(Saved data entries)
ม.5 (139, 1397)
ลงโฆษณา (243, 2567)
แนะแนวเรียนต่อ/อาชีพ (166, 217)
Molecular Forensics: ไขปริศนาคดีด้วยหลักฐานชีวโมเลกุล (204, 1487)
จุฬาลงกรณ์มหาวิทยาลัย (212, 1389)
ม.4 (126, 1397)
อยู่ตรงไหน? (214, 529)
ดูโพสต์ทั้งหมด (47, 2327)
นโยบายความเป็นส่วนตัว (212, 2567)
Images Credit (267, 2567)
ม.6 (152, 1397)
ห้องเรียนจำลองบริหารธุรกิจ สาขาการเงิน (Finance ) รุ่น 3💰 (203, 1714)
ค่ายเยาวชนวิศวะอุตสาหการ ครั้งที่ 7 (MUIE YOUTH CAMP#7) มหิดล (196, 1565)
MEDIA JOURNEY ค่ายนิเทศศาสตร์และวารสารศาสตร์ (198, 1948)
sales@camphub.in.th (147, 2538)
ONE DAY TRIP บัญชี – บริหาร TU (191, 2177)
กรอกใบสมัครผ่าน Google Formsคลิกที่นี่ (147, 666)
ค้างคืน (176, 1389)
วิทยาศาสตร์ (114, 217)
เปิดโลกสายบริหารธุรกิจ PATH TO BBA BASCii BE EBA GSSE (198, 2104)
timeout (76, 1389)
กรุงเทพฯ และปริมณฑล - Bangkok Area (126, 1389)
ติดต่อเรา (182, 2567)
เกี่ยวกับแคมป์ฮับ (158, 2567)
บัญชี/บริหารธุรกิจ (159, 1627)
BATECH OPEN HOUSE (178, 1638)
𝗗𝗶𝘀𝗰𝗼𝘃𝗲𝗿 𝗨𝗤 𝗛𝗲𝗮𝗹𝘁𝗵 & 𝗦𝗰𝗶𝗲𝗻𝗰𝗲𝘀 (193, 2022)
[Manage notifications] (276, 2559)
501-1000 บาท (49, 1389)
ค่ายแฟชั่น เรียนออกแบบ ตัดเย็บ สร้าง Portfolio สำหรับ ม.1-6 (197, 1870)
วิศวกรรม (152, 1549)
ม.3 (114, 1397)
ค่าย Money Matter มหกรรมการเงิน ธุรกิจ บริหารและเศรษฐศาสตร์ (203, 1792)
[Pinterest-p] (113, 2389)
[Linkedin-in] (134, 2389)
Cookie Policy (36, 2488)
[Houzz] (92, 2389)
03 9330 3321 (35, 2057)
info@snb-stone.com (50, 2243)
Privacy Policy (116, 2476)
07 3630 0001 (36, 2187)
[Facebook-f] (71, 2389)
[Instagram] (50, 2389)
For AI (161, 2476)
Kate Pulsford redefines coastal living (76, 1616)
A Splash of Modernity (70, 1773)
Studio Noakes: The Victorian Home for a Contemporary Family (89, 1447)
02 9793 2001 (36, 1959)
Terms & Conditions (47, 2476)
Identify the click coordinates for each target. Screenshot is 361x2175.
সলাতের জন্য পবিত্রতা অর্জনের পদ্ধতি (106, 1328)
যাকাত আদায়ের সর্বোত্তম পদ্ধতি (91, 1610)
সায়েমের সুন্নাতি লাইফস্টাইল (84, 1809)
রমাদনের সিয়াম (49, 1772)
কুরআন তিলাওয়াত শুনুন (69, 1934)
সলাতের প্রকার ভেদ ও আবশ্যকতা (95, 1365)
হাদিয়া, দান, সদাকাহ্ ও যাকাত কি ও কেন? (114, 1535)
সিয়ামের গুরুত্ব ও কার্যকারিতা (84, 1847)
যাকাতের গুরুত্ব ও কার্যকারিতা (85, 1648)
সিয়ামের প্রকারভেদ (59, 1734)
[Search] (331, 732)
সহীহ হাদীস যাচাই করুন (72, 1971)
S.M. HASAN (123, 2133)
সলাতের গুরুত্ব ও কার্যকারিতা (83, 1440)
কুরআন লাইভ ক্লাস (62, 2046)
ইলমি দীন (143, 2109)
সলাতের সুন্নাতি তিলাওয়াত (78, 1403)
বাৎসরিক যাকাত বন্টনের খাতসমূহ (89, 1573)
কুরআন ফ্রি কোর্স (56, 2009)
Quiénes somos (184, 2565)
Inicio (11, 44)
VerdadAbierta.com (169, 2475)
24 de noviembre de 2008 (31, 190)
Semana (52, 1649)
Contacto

Directions ▸ All of the entries above are to be printed again exactly.

Task solution ▸
ม.5 (139, 1397)
ลงโฆษณา (243, 2567)
แนะแนวเรียนต่อ/อาชีพ (166, 217)
Molecular Forensics: ไขปริศนาคดีด้วยหลักฐานชีวโมเลกุล (204, 1487)
จุฬาลงกรณ์มหาวิทยาลัย (212, 1389)
ม.4 (126, 1397)
อยู่ตรงไหน? (214, 529)
ดูโพสต์ทั้งหมด (47, 2327)
นโยบายความเป็นส่วนตัว (212, 2567)
Images Credit (267, 2567)
ม.6 (152, 1397)
ห้องเรียนจำลองบริหารธุรกิจ สาขาการเงิน (Finance ) รุ่น 3💰 (203, 1714)
ค่ายเยาวชนวิศวะอุตสาหการ ครั้งที่ 7 (MUIE YOUTH CAMP#7) มหิดล (196, 1565)
MEDIA JOURNEY ค่ายนิเทศศาสตร์และวารสารศาสตร์ (198, 1948)
sales@camphub.in.th (147, 2538)
ONE DAY TRIP บัญชี – บริหาร TU (191, 2177)
กรอกใบสมัครผ่าน Google Formsคลิกที่นี่ (147, 666)
ค้างคืน (176, 1389)
วิทยาศาสตร์ (114, 217)
เปิดโลกสายบริหารธุรกิจ PATH TO BBA BASCii BE EBA GSSE (198, 2104)
timeout (76, 1389)
กรุงเทพฯ และปริมณฑล - Bangkok Area (126, 1389)
ติดต่อเรา (182, 2567)
เกี่ยวกับแคมป์ฮับ (158, 2567)
บัญชี/บริหารธุรกิจ (159, 1627)
BATECH OPEN HOUSE (178, 1638)
𝗗𝗶𝘀𝗰𝗼𝘃𝗲𝗿 𝗨𝗤 𝗛𝗲𝗮𝗹𝘁𝗵 & 𝗦𝗰𝗶𝗲𝗻𝗰𝗲𝘀 (193, 2022)
[Manage notifications] (276, 2559)
501-1000 บาท (49, 1389)
ค่ายแฟชั่น เรียนออกแบบ ตัดเย็บ สร้าง Portfolio สำหรับ ม.1-6 (197, 1870)
วิศวกรรม (152, 1549)
ม.3 (114, 1397)
ค่าย Money Matter มหกรรมการเงิน ธุรกิจ บริหารและเศรษฐศาสตร์ (203, 1792)
[Pinterest-p] (113, 2389)
[Linkedin-in] (134, 2389)
Cookie Policy (36, 2488)
[Houzz] (92, 2389)
03 9330 3321 (35, 2057)
info@snb-stone.com (50, 2243)
Privacy Policy (116, 2476)
07 3630 0001 (36, 2187)
[Facebook-f] (71, 2389)
[Instagram] (50, 2389)
For AI (161, 2476)
Kate Pulsford redefines coastal living (76, 1616)
A Splash of Modernity (70, 1773)
Studio Noakes: The Victorian Home for a Contemporary Family (89, 1447)
02 9793 2001 (36, 1959)
Terms & Conditions (47, 2476)
Identify the click coordinates for each target. Screenshot is 361x2175.
সলাতের জন্য পবিত্রতা অর্জনের পদ্ধতি (106, 1328)
যাকাত আদায়ের সর্বোত্তম পদ্ধতি (91, 1610)
সায়েমের সুন্নাতি লাইফস্টাইল (84, 1809)
রমাদনের সিয়াম (49, 1772)
কুরআন তিলাওয়াত শুনুন (69, 1934)
সলাতের প্রকার ভেদ ও আবশ্যকতা (95, 1365)
হাদিয়া, দান, সদাকাহ্ ও যাকাত কি ও কেন? (114, 1535)
সিয়ামের গুরুত্ব ও কার্যকারিতা (84, 1847)
যাকাতের গুরুত্ব ও কার্যকারিতা (85, 1648)
সিয়ামের প্রকারভেদ (59, 1734)
[Search] (331, 732)
সহীহ হাদীস যাচাই করুন (72, 1971)
S.M. HASAN (123, 2133)
সলাতের গুরুত্ব ও কার্যকারিতা (83, 1440)
কুরআন লাইভ ক্লাস (62, 2046)
ইলমি দীন (143, 2109)
সলাতের সুন্নাতি তিলাওয়াত (78, 1403)
বাৎসরিক যাকাত বন্টনের খাতসমূহ (89, 1573)
কুরআন ফ্রি কোর্স (56, 2009)
Quiénes somos (184, 2565)
Inicio (11, 44)
VerdadAbierta.com (169, 2475)
24 de noviembre de 2008 (31, 190)
Semana (52, 1649)
Contacto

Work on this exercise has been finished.